The Scottish Ambulance Service (SAS) has introduced mental health clinical advisers to its ambulance control centres (ACCs), in an initiative that is the first of its kind in Scotland.

Mental health practitioners now taking calls in the ACC

Jenifer Stewart standing in front of an ambulance.

We’ve introduced mental health clinical advisers to our ambulance control centres (ACCs), in an initiative that is the first of its kind in Scotland.

As part of the project, the advisers support the ACC by speaking with patients who have dialled 999 for mental health issues, with the aim of ensuring they receive the most appropriate care.

There are currently three mental health clinical advisers trained and actively manning the phones on Friday and Saturday backshift and nightshifts, when the peak number of mental health calls are received. This may be extended to further shifts in the future.

Their role is to provide a call-back to patients, where they assess them prior to an ambulance arriving to ensure the call is correctly triaged, or, if appropriate, refer them to other agencies for follow-up. This way, patients in mental distress will receive the right care, in the right place.

Mental Health Paramedic Shaun Johnson, who is leading on the project, says: “The primary focus of our mental health clinical advisers is to ensure all mental health calls are correctly triaged before admission to A & E, and if there are other, more appropriate care pathways.

“Our clinicians have a mental health background, having worked as paramedics for our mental health cars in Glasgow, Dundee and Inverness.
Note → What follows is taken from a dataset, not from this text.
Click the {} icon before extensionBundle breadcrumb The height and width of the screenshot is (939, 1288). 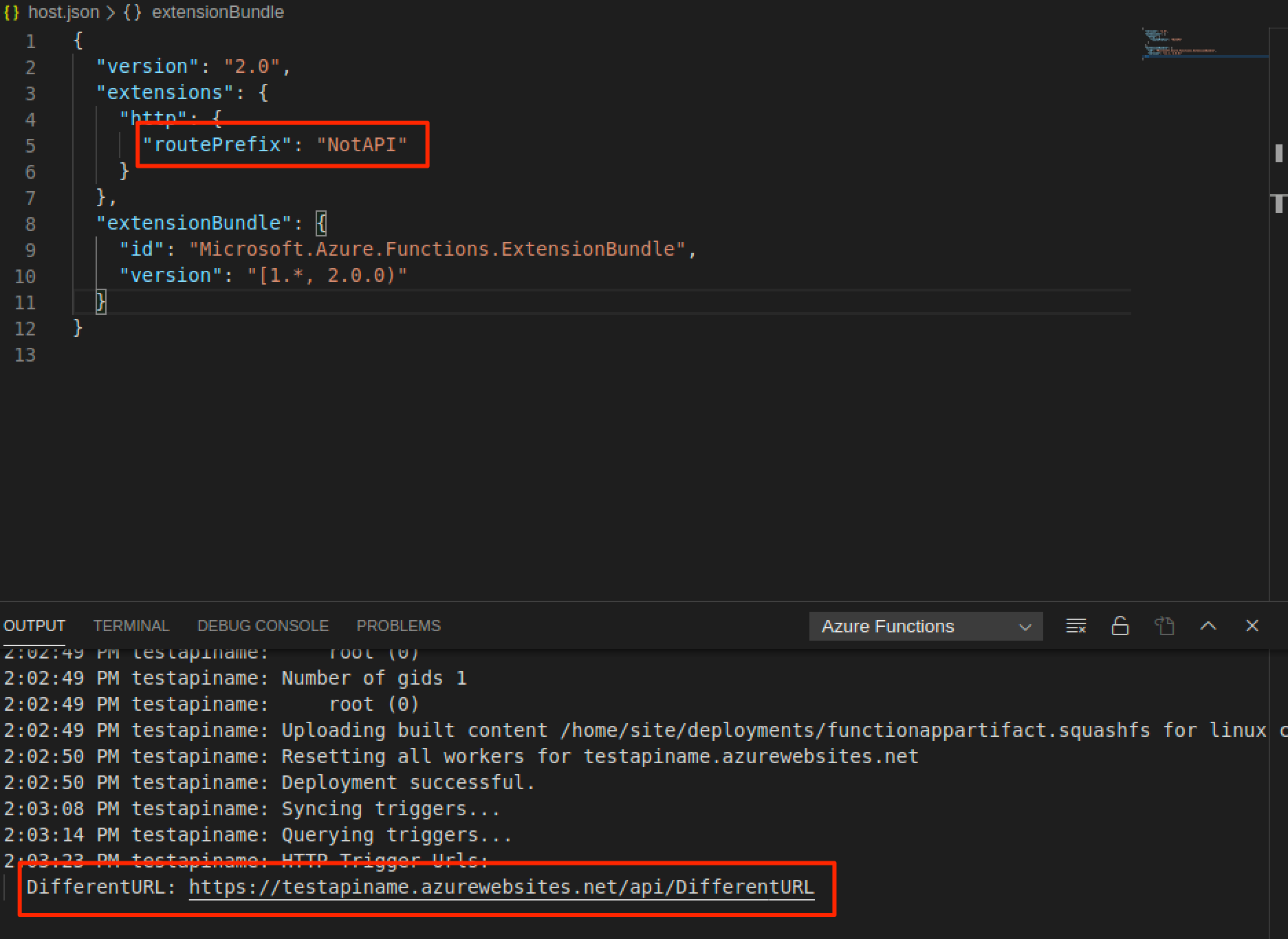click(x=132, y=12)
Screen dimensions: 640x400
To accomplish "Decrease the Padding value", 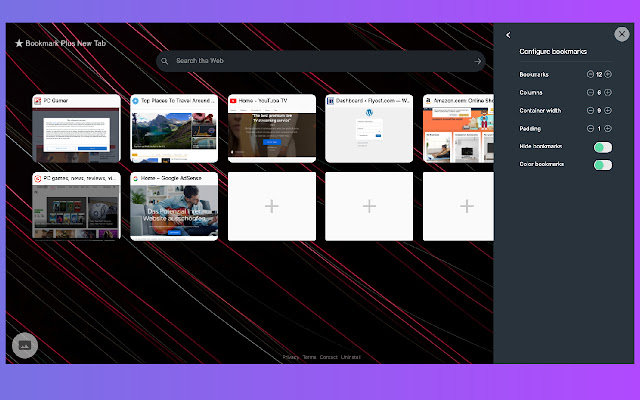I will coord(590,128).

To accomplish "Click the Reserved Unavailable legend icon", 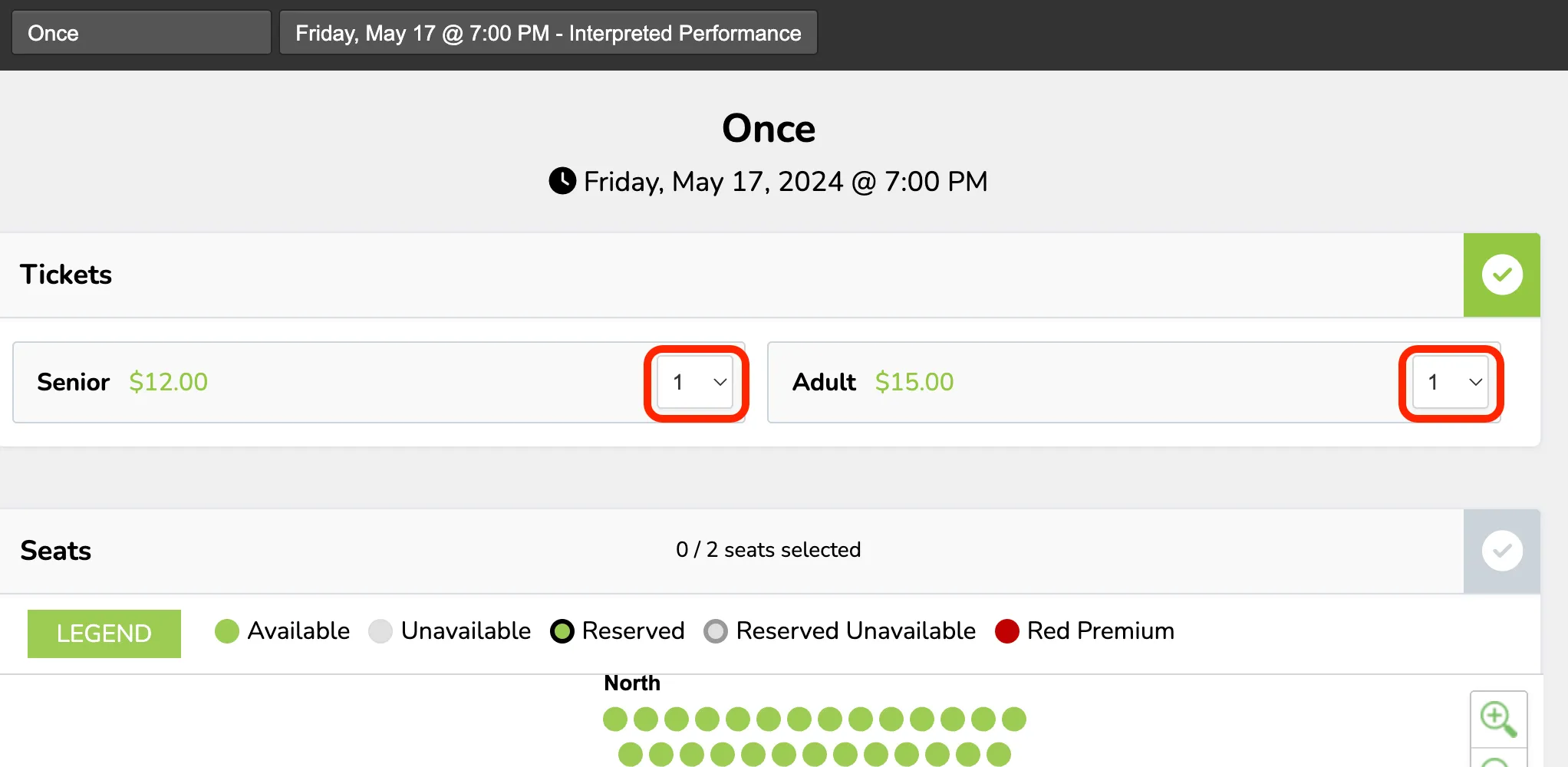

Their roles make a huge difference, not just to the care of our patients, but to assisting and supporting our ambulance crews.”

One of the mental health clinicians is Jenifer Stewart, a paramedic who joined SAS in 2015. She says: “It’s been great to be in the project from the very start, as I first started with the mental health team in 2021, working from the Glasgow mental health car. After time off to have my baby, I took on the clinical advisor role.

“We are in the control room on a Friday and Saturday, where we pick up the mental health calls, and assess them over the phone, so we can give them the best patient experience. It’s very rewarding, because patients are often in high levels in distress, and we can phone them back quickly, and connect them to the most appropriate care. We’ll assess whether hospital admission is the best option, or if there is another pathway, such as speaking with NHS 24’s mental health wellbeing practitioners, or other services, such as Distress Brief Intervention.”

Another initiative of the Mental Health Team is a collaboration with Samaritans Scotland. The mental health charity has been carrying out training on Listening Skills for staff within the ACCs, and in other parts of the service, to develop skills in active listening, and how to support emotional health. Over 100 staff members over our three ACCs in the North, East and West, have so far received the training.

Clinical Effectiveness Lead for Mental Health, Mary Munro says: “This training has helped provide our staff in the control rooms with valuable skills in supporting people experiencing mental health difficulties via telephone, and we hope from the feedback and suggestions from our staff that we are able to make the next steps in embedding this work for all staff”.